(Your assignment)
In your answer, transcribe all of the data exactly.
===============
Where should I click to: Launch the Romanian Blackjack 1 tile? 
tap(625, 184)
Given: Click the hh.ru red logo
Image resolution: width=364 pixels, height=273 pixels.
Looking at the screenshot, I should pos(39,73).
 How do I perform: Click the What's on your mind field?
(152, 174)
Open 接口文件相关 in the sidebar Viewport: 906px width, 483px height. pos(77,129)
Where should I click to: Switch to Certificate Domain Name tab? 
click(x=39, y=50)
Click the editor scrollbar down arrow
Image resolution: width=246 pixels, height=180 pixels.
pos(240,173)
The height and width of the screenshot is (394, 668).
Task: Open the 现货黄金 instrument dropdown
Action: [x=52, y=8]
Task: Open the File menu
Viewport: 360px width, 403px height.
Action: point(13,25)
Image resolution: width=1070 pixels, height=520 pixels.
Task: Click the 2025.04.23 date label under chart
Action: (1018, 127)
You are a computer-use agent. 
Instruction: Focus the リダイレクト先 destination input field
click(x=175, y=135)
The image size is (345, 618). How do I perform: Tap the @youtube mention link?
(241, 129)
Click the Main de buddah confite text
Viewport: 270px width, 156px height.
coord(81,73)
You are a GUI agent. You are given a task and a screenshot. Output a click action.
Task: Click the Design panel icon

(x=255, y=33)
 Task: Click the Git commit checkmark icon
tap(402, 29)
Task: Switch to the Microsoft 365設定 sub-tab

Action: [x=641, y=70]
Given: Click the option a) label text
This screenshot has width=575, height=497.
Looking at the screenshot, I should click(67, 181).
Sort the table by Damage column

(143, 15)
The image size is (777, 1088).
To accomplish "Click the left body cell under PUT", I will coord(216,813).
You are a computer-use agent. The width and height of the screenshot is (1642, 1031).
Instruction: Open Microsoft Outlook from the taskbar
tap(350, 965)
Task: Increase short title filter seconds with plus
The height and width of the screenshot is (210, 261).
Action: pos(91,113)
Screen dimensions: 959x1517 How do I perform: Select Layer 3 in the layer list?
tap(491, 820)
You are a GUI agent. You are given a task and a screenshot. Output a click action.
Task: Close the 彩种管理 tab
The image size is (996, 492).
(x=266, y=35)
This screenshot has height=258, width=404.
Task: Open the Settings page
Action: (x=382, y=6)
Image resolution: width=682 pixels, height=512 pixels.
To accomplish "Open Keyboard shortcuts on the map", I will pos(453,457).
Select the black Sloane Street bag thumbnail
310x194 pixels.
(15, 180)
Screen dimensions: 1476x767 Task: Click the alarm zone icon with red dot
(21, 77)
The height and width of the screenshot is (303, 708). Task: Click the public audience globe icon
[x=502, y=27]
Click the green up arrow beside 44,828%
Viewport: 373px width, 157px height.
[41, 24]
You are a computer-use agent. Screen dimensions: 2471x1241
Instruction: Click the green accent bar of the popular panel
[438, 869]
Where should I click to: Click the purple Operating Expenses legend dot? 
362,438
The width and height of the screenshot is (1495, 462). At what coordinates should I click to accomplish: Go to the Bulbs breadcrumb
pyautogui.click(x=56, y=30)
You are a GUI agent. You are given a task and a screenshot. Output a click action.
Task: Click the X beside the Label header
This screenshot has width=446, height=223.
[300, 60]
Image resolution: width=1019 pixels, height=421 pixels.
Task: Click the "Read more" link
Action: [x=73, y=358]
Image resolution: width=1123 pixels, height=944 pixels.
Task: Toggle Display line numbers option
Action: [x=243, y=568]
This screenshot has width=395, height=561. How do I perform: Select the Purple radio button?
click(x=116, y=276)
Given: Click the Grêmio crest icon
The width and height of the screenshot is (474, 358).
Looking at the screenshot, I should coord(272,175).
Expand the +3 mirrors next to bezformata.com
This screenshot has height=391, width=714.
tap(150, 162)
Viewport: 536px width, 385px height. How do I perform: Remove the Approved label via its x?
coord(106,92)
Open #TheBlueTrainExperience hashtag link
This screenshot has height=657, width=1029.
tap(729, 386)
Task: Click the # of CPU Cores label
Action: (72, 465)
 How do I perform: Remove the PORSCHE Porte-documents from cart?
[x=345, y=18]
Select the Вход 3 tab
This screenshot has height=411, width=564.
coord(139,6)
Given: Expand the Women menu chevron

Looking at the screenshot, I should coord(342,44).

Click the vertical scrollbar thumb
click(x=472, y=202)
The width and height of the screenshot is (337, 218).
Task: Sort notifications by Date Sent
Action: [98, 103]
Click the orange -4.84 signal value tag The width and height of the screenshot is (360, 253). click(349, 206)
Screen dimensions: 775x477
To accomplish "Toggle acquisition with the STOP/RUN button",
===============
(Solution to the problem)
Where should I click to: Launch the Romanian Blackjack 1 tile? 
tap(625, 184)
Given: Click the hh.ru red logo
Image resolution: width=364 pixels, height=273 pixels.
Looking at the screenshot, I should pos(39,73).
 How do I perform: Click the What's on your mind field?
(152, 174)
Open 接口文件相关 in the sidebar Viewport: 906px width, 483px height. pos(77,129)
Where should I click to: Switch to Certificate Domain Name tab? 
click(x=39, y=50)
Click the editor scrollbar down arrow
Image resolution: width=246 pixels, height=180 pixels.
pos(240,173)
The height and width of the screenshot is (394, 668).
Task: Open the 现货黄金 instrument dropdown
Action: [x=52, y=8]
Task: Open the File menu
Viewport: 360px width, 403px height.
Action: point(13,25)
Image resolution: width=1070 pixels, height=520 pixels.
Task: Click the 2025.04.23 date label under chart
Action: (1018, 127)
You are a computer-use agent. 
Instruction: Focus the リダイレクト先 destination input field
click(x=175, y=135)
The image size is (345, 618). How do I perform: Tap the @youtube mention link?
(241, 129)
Click the Main de buddah confite text
Viewport: 270px width, 156px height.
coord(81,73)
You are a GUI agent. You are given a task and a screenshot. Output a click action.
Task: Click the Design panel icon

(x=255, y=33)
 Task: Click the Git commit checkmark icon
tap(402, 29)
Task: Switch to the Microsoft 365設定 sub-tab

Action: [x=641, y=70]
Given: Click the option a) label text
This screenshot has width=575, height=497.
Looking at the screenshot, I should click(67, 181).
Sort the table by Damage column

(143, 15)
The image size is (777, 1088).
To accomplish "Click the left body cell under PUT", I will coord(216,813).
You are a computer-use agent. The width and height of the screenshot is (1642, 1031).
Instruction: Open Microsoft Outlook from the taskbar
tap(350, 965)
Task: Increase short title filter seconds with plus
The height and width of the screenshot is (210, 261).
Action: pos(91,113)
Screen dimensions: 959x1517 How do I perform: Select Layer 3 in the layer list?
tap(491, 820)
You are a GUI agent. You are given a task and a screenshot. Output a click action.
Task: Close the 彩种管理 tab
The image size is (996, 492).
(x=266, y=35)
This screenshot has height=258, width=404.
Task: Open the Settings page
Action: (x=382, y=6)
Image resolution: width=682 pixels, height=512 pixels.
To accomplish "Open Keyboard shortcuts on the map", I will pos(453,457).
Select the black Sloane Street bag thumbnail
310x194 pixels.
(15, 180)
Screen dimensions: 1476x767 Task: Click the alarm zone icon with red dot
(21, 77)
The height and width of the screenshot is (303, 708). Task: Click the public audience globe icon
[x=502, y=27]
Click the green up arrow beside 44,828%
Viewport: 373px width, 157px height.
[41, 24]
You are a computer-use agent. Screen dimensions: 2471x1241
Instruction: Click the green accent bar of the popular panel
[438, 869]
Where should I click to: Click the purple Operating Expenses legend dot? 
362,438
The width and height of the screenshot is (1495, 462). At what coordinates should I click to accomplish: Go to the Bulbs breadcrumb
pyautogui.click(x=56, y=30)
You are a GUI agent. You are given a task and a screenshot. Output a click action.
Task: Click the X beside the Label header
This screenshot has width=446, height=223.
[300, 60]
Image resolution: width=1019 pixels, height=421 pixels.
Task: Click the "Read more" link
Action: [x=73, y=358]
Image resolution: width=1123 pixels, height=944 pixels.
Task: Toggle Display line numbers option
Action: [x=243, y=568]
This screenshot has width=395, height=561. How do I perform: Select the Purple radio button?
click(x=116, y=276)
Given: Click the Grêmio crest icon
The width and height of the screenshot is (474, 358).
Looking at the screenshot, I should coord(272,175).
Expand the +3 mirrors next to bezformata.com
This screenshot has height=391, width=714.
tap(150, 162)
Viewport: 536px width, 385px height. How do I perform: Remove the Approved label via its x?
coord(106,92)
Open #TheBlueTrainExperience hashtag link
This screenshot has height=657, width=1029.
tap(729, 386)
Task: Click the # of CPU Cores label
Action: (72, 465)
 How do I perform: Remove the PORSCHE Porte-documents from cart?
[x=345, y=18]
Select the Вход 3 tab
This screenshot has height=411, width=564.
coord(139,6)
Given: Expand the Women menu chevron

Looking at the screenshot, I should coord(342,44).

Click the vertical scrollbar thumb
click(x=472, y=202)
The width and height of the screenshot is (337, 218).
Task: Sort notifications by Date Sent
Action: [98, 103]
Click the orange -4.84 signal value tag The width and height of the screenshot is (360, 253). click(349, 206)
Screen dimensions: 775x477
To accomplish "Toggle acquisition with the STOP/RUN button",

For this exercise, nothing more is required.